Sakura provides asynchronous training for DNN.
Project description
Modules • Code structure • Code design • Installing the application • Makefile commands • Environments • Running the application
Sakura is a simple but powerfull tool to reduce training time by running the train/test asynchronously.

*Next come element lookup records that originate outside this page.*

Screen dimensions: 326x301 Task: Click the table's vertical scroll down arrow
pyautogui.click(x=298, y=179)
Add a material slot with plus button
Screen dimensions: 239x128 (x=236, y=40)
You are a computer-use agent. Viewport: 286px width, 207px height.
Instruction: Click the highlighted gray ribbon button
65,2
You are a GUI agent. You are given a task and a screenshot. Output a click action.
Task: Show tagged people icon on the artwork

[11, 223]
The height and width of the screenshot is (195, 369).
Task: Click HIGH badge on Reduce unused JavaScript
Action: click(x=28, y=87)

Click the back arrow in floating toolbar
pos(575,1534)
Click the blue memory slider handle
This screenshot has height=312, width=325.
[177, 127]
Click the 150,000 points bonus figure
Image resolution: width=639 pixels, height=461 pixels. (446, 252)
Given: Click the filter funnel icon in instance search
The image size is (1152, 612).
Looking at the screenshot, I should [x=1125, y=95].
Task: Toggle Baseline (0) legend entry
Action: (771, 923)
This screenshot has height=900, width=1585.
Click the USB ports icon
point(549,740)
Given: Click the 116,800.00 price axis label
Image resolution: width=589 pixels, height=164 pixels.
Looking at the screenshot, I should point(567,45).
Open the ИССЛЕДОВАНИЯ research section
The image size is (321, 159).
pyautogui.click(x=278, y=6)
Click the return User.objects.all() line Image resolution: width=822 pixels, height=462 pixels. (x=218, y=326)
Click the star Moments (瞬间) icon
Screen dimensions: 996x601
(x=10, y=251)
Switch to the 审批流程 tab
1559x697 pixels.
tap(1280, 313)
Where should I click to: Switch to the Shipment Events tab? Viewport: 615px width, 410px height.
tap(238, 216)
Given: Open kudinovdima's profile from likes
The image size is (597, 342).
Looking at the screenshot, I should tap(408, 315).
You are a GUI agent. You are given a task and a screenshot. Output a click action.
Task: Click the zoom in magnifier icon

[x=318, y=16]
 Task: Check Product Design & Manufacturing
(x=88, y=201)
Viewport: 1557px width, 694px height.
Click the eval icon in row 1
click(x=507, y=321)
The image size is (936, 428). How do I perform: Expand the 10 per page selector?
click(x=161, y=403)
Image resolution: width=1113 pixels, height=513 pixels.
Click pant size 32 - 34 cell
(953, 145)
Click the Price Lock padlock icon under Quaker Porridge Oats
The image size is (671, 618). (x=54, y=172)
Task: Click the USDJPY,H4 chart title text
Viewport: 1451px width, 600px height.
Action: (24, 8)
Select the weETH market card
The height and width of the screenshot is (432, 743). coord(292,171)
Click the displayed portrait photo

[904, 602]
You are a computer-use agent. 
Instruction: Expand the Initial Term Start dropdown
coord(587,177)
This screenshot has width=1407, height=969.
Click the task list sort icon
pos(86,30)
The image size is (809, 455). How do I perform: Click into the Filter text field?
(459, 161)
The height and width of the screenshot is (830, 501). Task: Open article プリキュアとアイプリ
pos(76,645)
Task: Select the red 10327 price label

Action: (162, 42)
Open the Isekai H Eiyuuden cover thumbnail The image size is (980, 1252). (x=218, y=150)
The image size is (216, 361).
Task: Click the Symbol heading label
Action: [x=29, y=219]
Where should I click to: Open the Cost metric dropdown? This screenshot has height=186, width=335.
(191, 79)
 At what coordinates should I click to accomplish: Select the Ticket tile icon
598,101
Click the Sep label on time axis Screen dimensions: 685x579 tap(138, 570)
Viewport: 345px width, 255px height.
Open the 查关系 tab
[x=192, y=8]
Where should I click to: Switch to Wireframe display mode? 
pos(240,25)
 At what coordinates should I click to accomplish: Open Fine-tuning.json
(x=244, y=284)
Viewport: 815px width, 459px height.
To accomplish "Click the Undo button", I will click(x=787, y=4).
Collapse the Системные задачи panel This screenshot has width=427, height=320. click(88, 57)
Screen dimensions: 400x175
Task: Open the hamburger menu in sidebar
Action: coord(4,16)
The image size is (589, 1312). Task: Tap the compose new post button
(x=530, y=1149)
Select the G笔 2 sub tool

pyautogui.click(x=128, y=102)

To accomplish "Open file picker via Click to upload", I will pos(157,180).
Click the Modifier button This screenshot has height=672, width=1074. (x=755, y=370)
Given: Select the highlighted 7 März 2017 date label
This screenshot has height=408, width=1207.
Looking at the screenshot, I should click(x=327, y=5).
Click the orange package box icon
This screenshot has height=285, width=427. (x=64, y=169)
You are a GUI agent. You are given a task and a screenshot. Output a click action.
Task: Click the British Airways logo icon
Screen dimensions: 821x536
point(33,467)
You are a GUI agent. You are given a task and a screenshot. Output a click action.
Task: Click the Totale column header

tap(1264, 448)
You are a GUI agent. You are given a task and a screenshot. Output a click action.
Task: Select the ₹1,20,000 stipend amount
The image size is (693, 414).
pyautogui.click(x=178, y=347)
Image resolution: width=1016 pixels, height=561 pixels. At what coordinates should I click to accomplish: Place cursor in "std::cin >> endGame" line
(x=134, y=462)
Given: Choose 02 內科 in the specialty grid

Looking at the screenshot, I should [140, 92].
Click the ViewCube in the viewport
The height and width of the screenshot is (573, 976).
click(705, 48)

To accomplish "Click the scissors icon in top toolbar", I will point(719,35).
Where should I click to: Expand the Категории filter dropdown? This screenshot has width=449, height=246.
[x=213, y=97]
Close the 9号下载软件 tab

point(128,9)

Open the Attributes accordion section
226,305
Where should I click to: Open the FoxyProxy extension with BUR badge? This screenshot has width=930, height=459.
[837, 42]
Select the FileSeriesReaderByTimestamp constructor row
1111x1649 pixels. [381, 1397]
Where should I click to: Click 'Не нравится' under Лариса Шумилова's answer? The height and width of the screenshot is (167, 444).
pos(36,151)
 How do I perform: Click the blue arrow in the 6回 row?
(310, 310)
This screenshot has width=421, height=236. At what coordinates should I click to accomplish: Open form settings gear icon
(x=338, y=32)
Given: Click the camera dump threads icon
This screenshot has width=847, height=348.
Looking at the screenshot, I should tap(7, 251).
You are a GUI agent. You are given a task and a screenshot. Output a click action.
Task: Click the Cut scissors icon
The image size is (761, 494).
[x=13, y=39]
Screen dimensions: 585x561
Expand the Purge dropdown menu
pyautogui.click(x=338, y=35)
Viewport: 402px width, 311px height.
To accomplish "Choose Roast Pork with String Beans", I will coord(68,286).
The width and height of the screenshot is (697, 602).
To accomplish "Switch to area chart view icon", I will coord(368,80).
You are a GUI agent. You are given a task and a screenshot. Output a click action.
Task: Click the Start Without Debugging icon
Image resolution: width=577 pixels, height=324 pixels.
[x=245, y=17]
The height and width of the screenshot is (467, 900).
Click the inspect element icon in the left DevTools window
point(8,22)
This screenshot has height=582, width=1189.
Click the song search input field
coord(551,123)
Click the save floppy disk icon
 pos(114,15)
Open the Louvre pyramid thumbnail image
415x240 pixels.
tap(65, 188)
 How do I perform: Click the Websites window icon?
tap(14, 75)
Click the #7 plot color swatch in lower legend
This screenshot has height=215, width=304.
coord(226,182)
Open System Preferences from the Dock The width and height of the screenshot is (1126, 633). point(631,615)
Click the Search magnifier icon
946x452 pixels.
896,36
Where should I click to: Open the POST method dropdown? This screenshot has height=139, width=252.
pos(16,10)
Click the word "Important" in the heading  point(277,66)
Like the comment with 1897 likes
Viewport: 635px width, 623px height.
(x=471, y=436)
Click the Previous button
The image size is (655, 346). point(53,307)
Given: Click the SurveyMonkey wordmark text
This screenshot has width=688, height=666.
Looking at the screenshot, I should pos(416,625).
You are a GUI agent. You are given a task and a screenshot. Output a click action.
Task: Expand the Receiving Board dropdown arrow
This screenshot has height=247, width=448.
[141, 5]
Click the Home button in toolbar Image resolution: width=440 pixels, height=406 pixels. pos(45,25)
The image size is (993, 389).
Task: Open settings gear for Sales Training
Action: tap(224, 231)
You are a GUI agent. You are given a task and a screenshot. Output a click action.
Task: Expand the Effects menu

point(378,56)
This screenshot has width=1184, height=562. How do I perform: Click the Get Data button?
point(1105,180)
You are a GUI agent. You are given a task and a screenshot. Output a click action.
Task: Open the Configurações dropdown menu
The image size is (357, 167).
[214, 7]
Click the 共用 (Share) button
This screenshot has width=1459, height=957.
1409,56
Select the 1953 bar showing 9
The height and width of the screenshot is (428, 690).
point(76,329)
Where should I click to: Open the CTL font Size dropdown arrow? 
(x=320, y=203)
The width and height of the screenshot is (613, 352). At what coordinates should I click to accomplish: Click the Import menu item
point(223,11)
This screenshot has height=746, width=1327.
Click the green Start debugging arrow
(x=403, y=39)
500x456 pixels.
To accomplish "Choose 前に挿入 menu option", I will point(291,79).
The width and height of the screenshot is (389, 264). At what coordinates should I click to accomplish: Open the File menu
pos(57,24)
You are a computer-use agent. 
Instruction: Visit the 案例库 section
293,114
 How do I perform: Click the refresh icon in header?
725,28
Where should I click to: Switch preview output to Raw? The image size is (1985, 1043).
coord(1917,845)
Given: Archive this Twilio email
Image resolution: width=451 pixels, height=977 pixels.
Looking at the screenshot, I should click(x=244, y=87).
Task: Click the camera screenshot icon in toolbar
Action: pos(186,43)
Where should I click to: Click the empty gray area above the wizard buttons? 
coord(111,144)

It provides two features:
- A simple ML framework for asynchronous training.
- An integration with PyTorch.
You can reuse your favorite Python framework such as Pytorch, Tensorflow or PaddlePaddle.
Modules
At a granular level, Sakura is a library that consists of the following components:
Component | Description |
---|---|
sakura | Contains the sakura modules. |
sakura.ml | Contains the code related to ml processing |
Code structure
from setuptools import setup
from sakura import __version__
setup(
name="sakura-ml",
version=__version__,
short_description="Sakura provides asynchronous training for DNN.",
long_description="Sakura provides asynchronous training for DNN.",
url='https://zakuro.ai',
packages=[
"sakura",
"sakura.ml",
"sakura.ml.epoch",
],
entry_points={
"console_scripts": [
"sakura=sakura:main"
]
},
include_package_data=True,
package_data={"": ["*.yml"]},
install_requires=[r.rsplit()[0] for r in open("requirements.txt")],
license='MIT',
author='ZakuroAI',
python_requires='>=3.6',
author_email='git@zakuro.ai',
description='Sakura provides asynchronous training for DNN.',
platforms="linux_debian_10_x86_64",
classifiers=[
"Programming Language :: Python :: 3",
"License :: OSI Approved :: MIT License",
]
)
Code design
If you worked with PyTorch in your project your would find a common structure.
Simply change the test
and train
in your trainer as shown in mnist_demo
.
import torch.optim as optim
from torch.optim.lr_scheduler import StepLR
from sakura.ml import AsyncTrainer
from sakura import defaultMetrics
from mnist_demo.trainer import Trainer
from mnist_demo.model import Net
from mnist_demo.utils import init_loaders
from sakura import cfg
if __name__ == "__main__":
# Initialize
model = Net()
optimizer = optim.Adadelta(model.parameters(), lr=cfg.optim.lr)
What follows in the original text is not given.